Last month, the Project Spartan team at Microsoft took a bold new step for its entire browser division. The change, a clean break between the legacy Internet Explorer engine and the new Spartan browser’s [Update: now Microsoft Edge], may say a lot about Microsoft’s potential return to a position as an agnostic software company.
Given the role Microsoft has played in the enterprise, IE – and Windows as a platform – has always had strong legacy support built in. With Project Spartan, Microsoft looks to change direction, plotting a forward-thinking course that looks a lot more like Google’s Chromium project than the proprietary walled garden of previous IEs. Though Microsoft will continue to support legacy enterprise needs with IE 11, Project Spartan signals Microsoft’s new approach to its products.
Leaving the Past Behind
The Microsoft team announced in front of developers at an on-campus workshop the new Project Spartan browser would no longer have support for the legacy rendering engine from Internet Explorer, and Internet Explorer 11 will not be receiving an update to run the new Spartan engine. On the surface that may appear to be a separation of the projects: IE will live in one corner and Spartan will live in another. Deeper down, it signifies the Spartan team’s willingness to move forward with new web technologies, not burdened by the quirks and bugs of the old engine. By leaving Internet Explorer behind, the team has effectively killed the project and any ideas it held. Though IE has improved (slowly) over the years, it is still a platform defined by the weight of Microsoft’s old ideas and business practices.
IE always pushed proprietary technology first and standards second. Whether it was unique document modes, conditional statements for various versions of IE, proprietary tags and prefixes, or just a rendering engine that never kept up with the industry’s progress, IE represented an old way of thinking and developing that most of the web development industry had left behind. Project Spartan is now the only path to the new rendering engine and a more standards-compliant browser.
Side note: Don’t expect any new versions of Internet Explorer from here on out beyond security updates.
Joining the Winning Team
Project Spartan looks to right many of the wrongs of the Internet Explorer days by becoming Microsoft’s version of the Chromium Project. Be on the bleeding edge of web technology, embrace the development community and, in many ways, simply empower the great minds in the development world to make the most of the platform.

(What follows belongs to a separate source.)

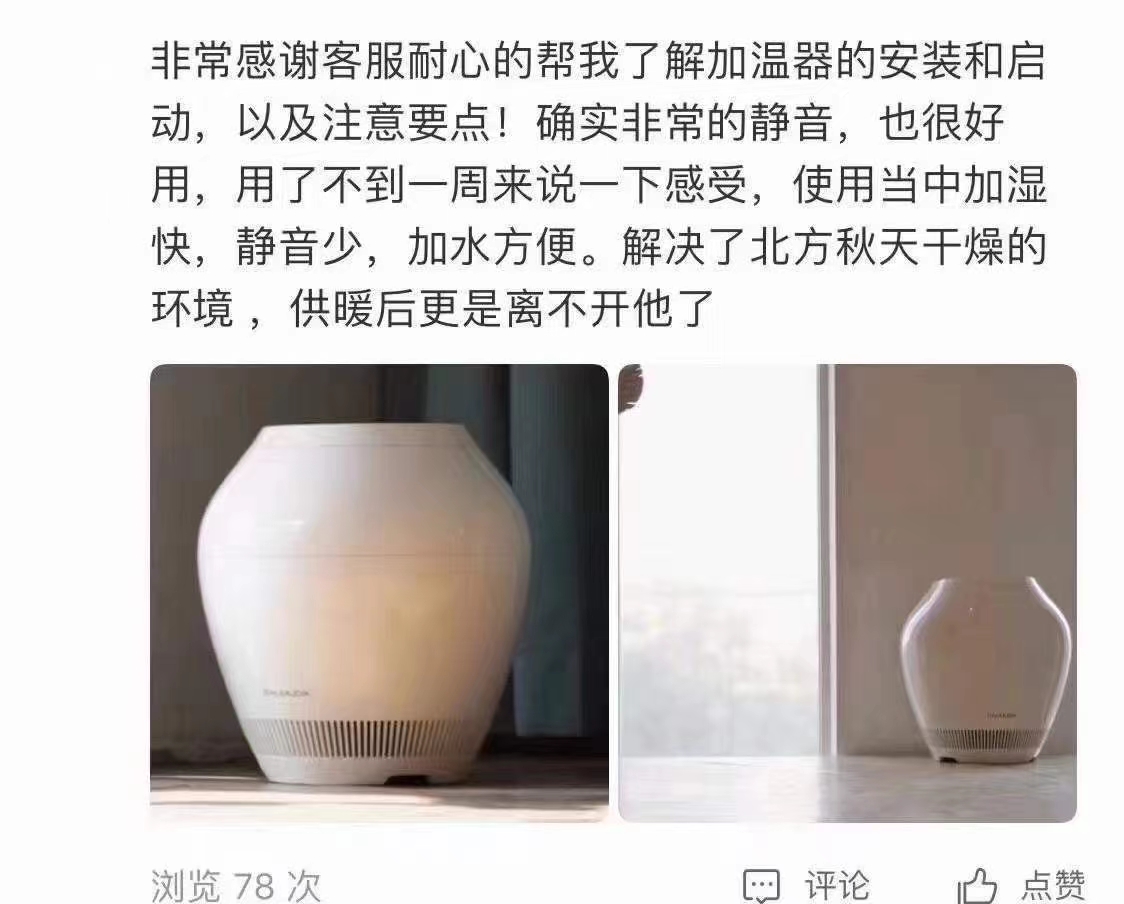Click the small humidifier in right photo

In addition, Project Spartan takes a page out of Google’s product development process. By allowing the introduction of experimental features and embracing the web’s constantly changing landscape, the Project Spartan team is allowing themselves to pivot more freely. Instead of holding on to its legacy, Microsoft is rethinking its core products in a way that makes them exciting again for both customers and developers.
The phrase “getting out of its own way” comes to mind when looking at Project Spartan. Developers were promised during the workshop that Project Spartan would, in their words, “remain ‘evergreen’ with no document modes or compatibility views introduced going forward.” As long as that holds true, developers should end up enjoying developing for the new browser. Unlike the nightmare soup of IE versions, nothing about Spartan’s engine – beyond its own performance gains over the competition – should impact developing cross-platform sites and apps.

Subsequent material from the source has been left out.